Цветаева писала теперь в основном прозу, но она постоянно должна была сражаться с издателями и редакторами: сначала за то, чтобы ее работы были опубликованы, потом, чтобы защитить их от вычеркиваний и искажений. Проза никогда не приносила ей того удовлетворения, какое давали стихи. Она была поэтом. Как писала Тесковой:
«Стихов я почти не пишу, и вот почему: я не могу ограничиться одним стихом — они у меня семьями, циклами, вроде воронки и даже водоворота, в который я попадаю, следовательно — и вопрос времени. Я не могу одновременно писать очередную прозу и стихи и не могла бы даже, если была бы свободным человеком. […]. Эмиграция делает меня прозаиком. Конечно — и проза моя, и лучшее в мире после стихов, это — лирическая проза, но все-таки — после стихов!».

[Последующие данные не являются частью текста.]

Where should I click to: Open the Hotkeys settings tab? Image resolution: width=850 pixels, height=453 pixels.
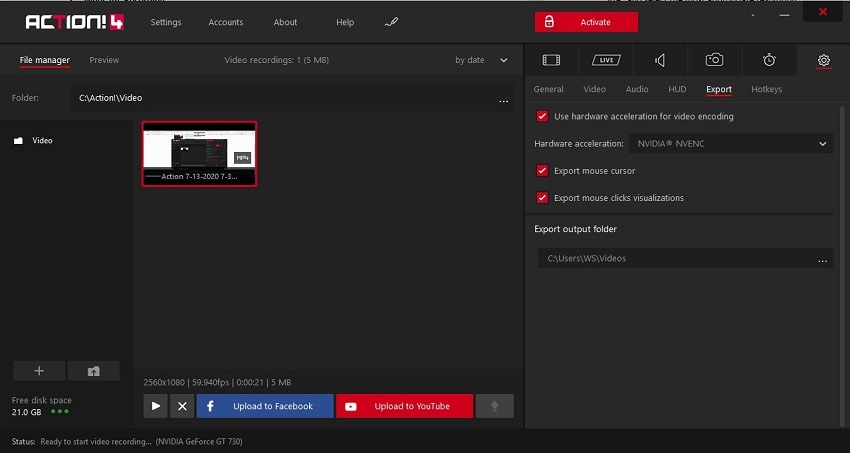(x=766, y=89)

За эссе Цветаевой о Волошине последовало эссе «Пленный дух» об Андрее Белом, написанное немедленно после его смерти в 1934 году. Она также написала эссе «Нездешний вечер», трогательное воспоминание о литературном вечере в Санкт-Петербурге накануне революции, который был импрессионистским воскрешением в памяти умирающего мира писателей и поэтов того трагического периода. Однако ее автобиографическая проза — наиболее значительные произведения 1922–1936 годов: «Отец и его музей», «Дом у Старого Пимена», «Мать и музыка», «Черт», «Мой Пушкин», «Пушкин и Пугачев», «Сказка матери» и «Хлыстовки». Темы этих автобиографических «поэм в прозе» были темы ее жизни: любовь и боль, самоотречение и гордость. А в центре, как мы видим, находятся Марина и ее мать.
По предположению Джейн Таубман, обращение Цветаевой к прошлому могли вызвать известия о смерти ее сводного брата Андрея в Москве в 1933 году. Или, возможно, это была двадцатая годовщина открытия музея ее отца. Как бы то ни было, ей нужно было оставить позади ее теперешнюю бедность и уйти назад, в свое «безопасное» детство, чтобы понять, что привело ее к настоящему состоянию. Ее автобиографические эссе — форма самоанализа и мифология ее потерянного мира: «Я хочу воскресить тот совершенный мир — чтобы все они жили не напрасно, чтобы я жила не напрасно», — писала она.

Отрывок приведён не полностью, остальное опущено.